#### Text excerpt:
>>
Juan Enriquez, 70, became known
by his Muslim name, Yahya, after he converted to Islam in 2007. Here, he calls
to Friday’s prayer in the mosque of Camagüey, which was built inside a private
home to avoid problems with the Cuban authorities.
The first time a pope ever set
foot in Cuba was in 1998, when John Paul II traveled to the Communist state.
The visit was the result of a thaw between the Vatican and Cuba’s president,
Fidel Castro, who banned religion in 1959 when he seized power. Cuba’s
majority-Catholic population welcomed the pontiff with great excitement;
several hundred thousand people, including Castro, attended the Mass led by the
pope in Havana. Meanwhile, a small number of other Cubans drew their own
conclusion from the regime’s growing tolerance of religion: Perhaps soon the
state would increasingly accept Islam too.The religion is now quietly growing
in Cuba, where there are as many as 9,000 Muslims. While they represent a tiny
segment of Cuba’s 11.3 million population, it’s a significant increase from
roughly a dozen in the early 1990s. “The Communist Party has been making
decisions to open up religious plurality,” says Michael Leo Owens, associate
professor of political science at Emory University in Atlanta. “Islam will
naturally grow.”
Because there isn’t a long
legacy of Islam in Cuba, many of the island’s Muslims are converts who found
the faith after speaking with students and diplomats visiting from
Muslim-majority countries, says Joan Alvado, a photojournalist based in
Barcelona, Spain. Starting in 2014, Alvado has photographed the lives of Cuba’s
Muslims, in the capital of Havana and around the country. Most recently, Alvado
returned to Cuba, from early October to early November, to further explore this
tiny culture, and his work is showcased here.
Yarima plays with Islamic
prayer beads as her father, Ali, 33, holds her. Ali and his wife converted to
Islam in 2014; Yarima is one of the first babies in Cuba born a Muslim.
Osman Reyes, one of Alvado’s
subjects, converted to Islam in June 2015. He says the religion helped him to
feel “more free,” according to Alvado. Reyes lives near the central Cuban city
of Camaguey, where local Muslims established a humble mosque inside a private
home in the early 2000s.
Despite being part of the
fastest-growing religious group in the world—a Pew Research Center report
estimates the world’s Muslim population will increase by 73 percent by
2050—Cuba’s Muslims can seem invisible, even to other Cubans. “No one in
Havana, even my Cuban friends, knew that there were Muslims,” Alvado says.
In the early 1990s, the handful
of Muslim citizens in Cuba faced possible persecution by the regime for
practicing their religion, but most worshipped on their own; few could teach
them about their newfound faith. Now they have leadership, teachers and a large
house of worship that opened in Havana in June 2015. The mosque distributes
traditional Muslim dress to men and women and donates lamb to congregants
during Ramadan.
Muslims gather in a new mosque in La Habana. The mosque, which opened in June of 2015, was built by the Arabia Saudi authorities in the Habana Vieja quarter, with the approval of the Cuban government.
<<
#### Problem to work on:
Translate this sentence from the text on Cuba's Muslims into Spanish: "Reyes lives near the central Cuban city of Camaguey, where local Muslims established a humble mosque inside a private home in the early 2000s."

#### Available data:
>>
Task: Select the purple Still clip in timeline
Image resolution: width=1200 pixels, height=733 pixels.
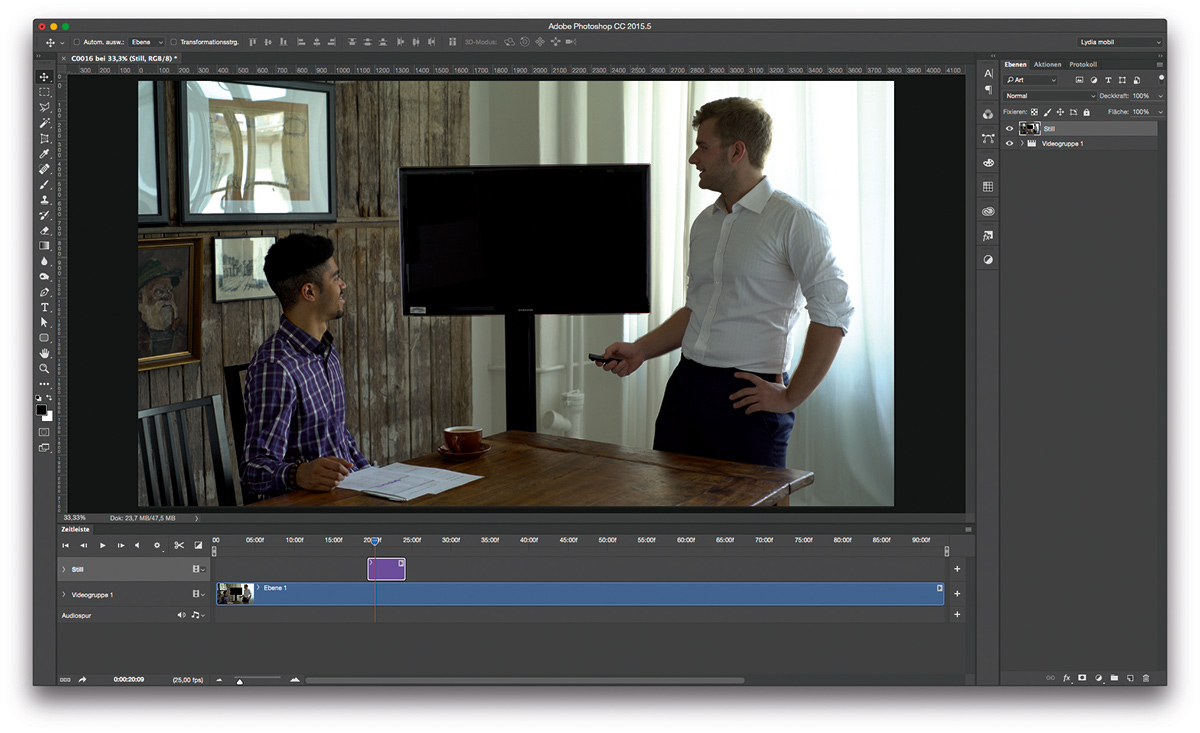Action: pos(386,569)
<<
#### Task response:
Reyes vive cerca de la ciudad de Camaguey, en el centro de Cuba, donde los musulmanes locales establecieron una humilde mezquita dentro de una casa particular a principios de la década de 2000.